My whole point was just that having the DA lead the process isn’t the normal way to do it, and that’s not how it happened even in Nashville, and attacking Kamala Harris for this wide variety of half-truthful bullshit including that it’s all her fault that California still had some level of criminalization when she was DA and that makes her automatically a bad person, is IMO a variety of half truthful bullshit.

[–] ralphio@lemmy.world 1 points 3 weeks ago

Ah I get what you're saying, I think the smart money would have been to lie about whether she smoked weed. Could have avoided all of this lol.

[–] Voroxpete@sh.itjust.works 1 points 3 weeks ago (1 children)

"Decriminalization" doesn't mean "its legal", it means "Its illegal but the state is not obligated to prosecute."

[–] ralphio@lemmy.world 1 points 3 weeks ago

Typically it means there is no criminal offense to prosecute. It turns it into the equivalant of a speeding ticket.

[–] todd_bonzalez@lemm.ee 2 points 3 weeks ago

She wasn't a District Attorney, she was Attorney General for the state of California.

AGs don't have the same prosecutorial discretion that DAs have.

[–] dan1101@lemm.ee 2 points 3 weeks ago (1 children)

Harris better be ready this time because I assume Trump will be coached to try that jab too.

[–] todd_bonzalez@lemm.ee 2 points 3 weeks ago

It's an easy question to answer. "I smoked weed in college, my position on cannabis as AG followed both the Democratic and Republican party positions at the time, and I advocate today for recreational legalization and restorative justice for those who suffered under the war on drugs."

[–] FlyingSquid@lemmy.world 21 points 3 weeks ago

Tulsi "I Love Putin" Gabbard.

https://www.politico.com/news/2022/11/04/the-gops-new-russia-friendly-campaign-trail-buddy-tulsi-gabbard-00065024

And that was before she started pushing that "U.S. bio weapons labs in Ukraine" lie.

[–] Boozilla@lemmy.world 10 points 3 weeks ago

Teaching a pig to sing comes to mind.

[–] solrize@lemmy.world 1 points 3 weeks ago (5 children)

What is Gabbard's story these days? She hates Harris (nothing wrong with that: in the US we are all entitled to hate any politicians we want)? Or she aligns with Trump in deeper ways now? I remember Gabbard from the 2020 Dem primary. She clobbered Harris pretty well back then. But she didn't come across as even slightly likely to sympathize with Trump.

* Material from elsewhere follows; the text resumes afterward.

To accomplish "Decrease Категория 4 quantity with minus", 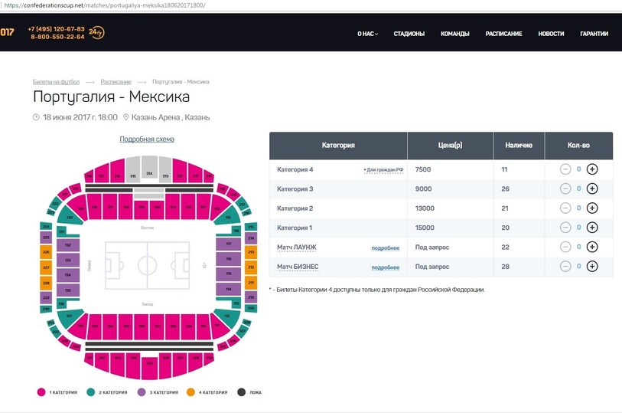I will click(x=565, y=169).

Since then, she has been on Fox News a lot. I wonder if it changed her?

[–] Corvid@lemmy.world 25 points 3 weeks ago

She’s a grifter and has always been a grifter.

[–] aseriesoftubes@lemmy.world 17 points 3 weeks ago

Hillary Clinton called Tulsi out explicitly as a Russian asset. I think she was right about that.

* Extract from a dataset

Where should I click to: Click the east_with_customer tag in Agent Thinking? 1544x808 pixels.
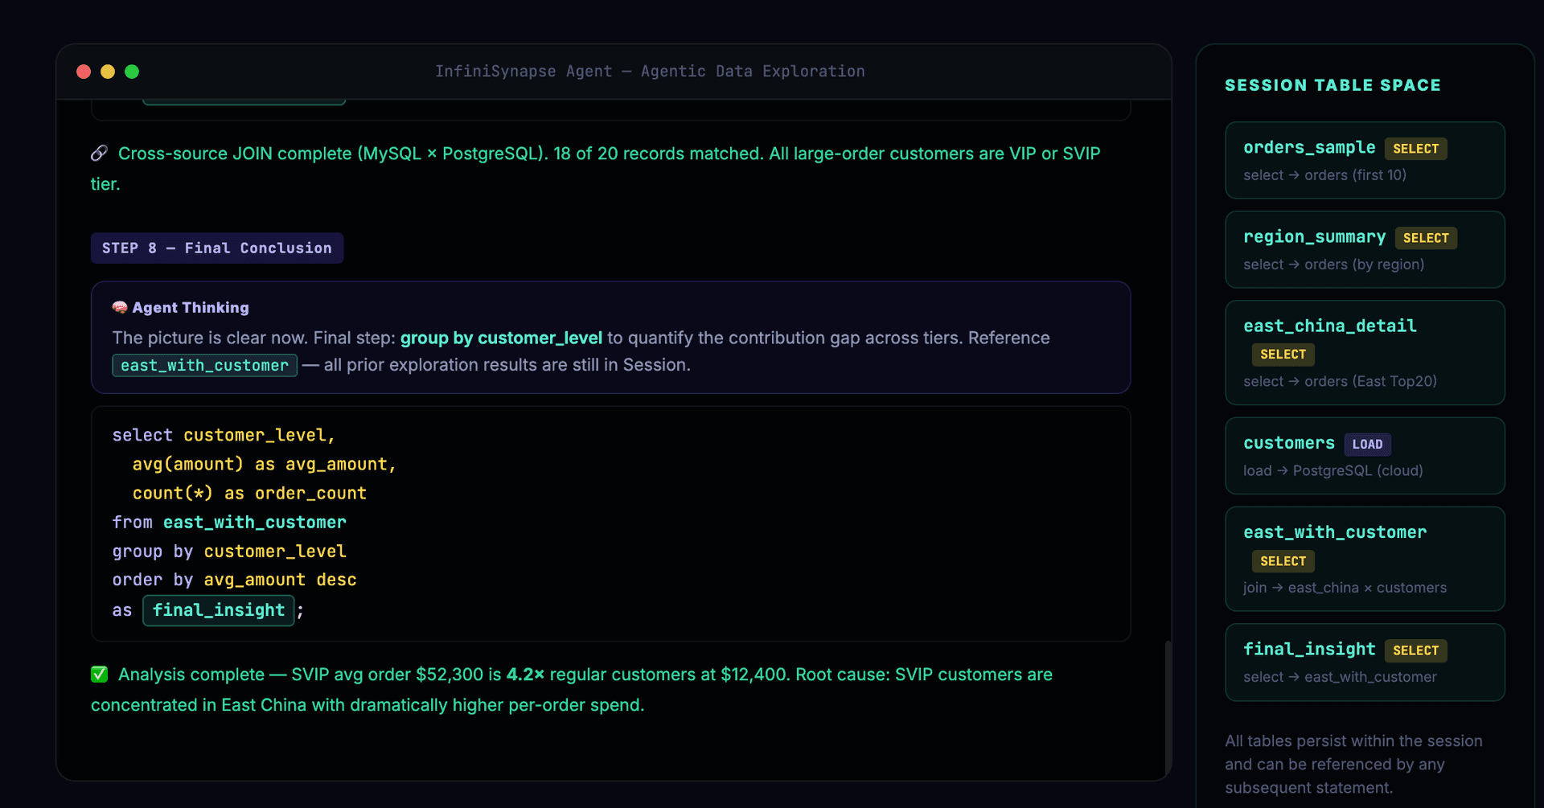click(204, 366)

[–] cakeistheanswer@lemmy.dbzer0.com 15 points 3 weeks ago (1 children)

There's some evidence she's a cult member, and was posturing as some kind of Manchurian candidate.

No, really.

Mike Prysner has made a few decent podcasts (QAA, eyes left) following her political career and service. I don't think you can definitionally tie her to membership, but she's got some questionable associations.

[–] mozz@mbin.grits.dev 4 points 3 weeks ago (1 children)

Science of identity?

https://open.spotify.com/episode/7ashCzbsVdFI8ves0cF4HW

I hadn't heard of it til the odd confluence of seeing Prysner's name on QAA. His own podcast eyes left covers her recent bio.

[–] lemmeout@lemm.ee 9 points 3 weeks ago

She is showing typical grifter behavior like many who changed their ideologies on a dime to further self interest.

[–] protist@mander.xyz 9 points 3 weeks ago* (last edited 3 weeks ago) (1 children)

Tulsi Gabbard is part of the Science of Identity cult. She was literally raised in this cult and is Chris Butler's heir apparent. They're viciously anti-gay and she lied to the voters to be elected in Hawaii as a Democrat.

Q-Anon Anonymous did a great episode about this

[–] solrize@lemmy.world 2 points 3 weeks ago

Thanks, I hadn't heard of that and it is interesting.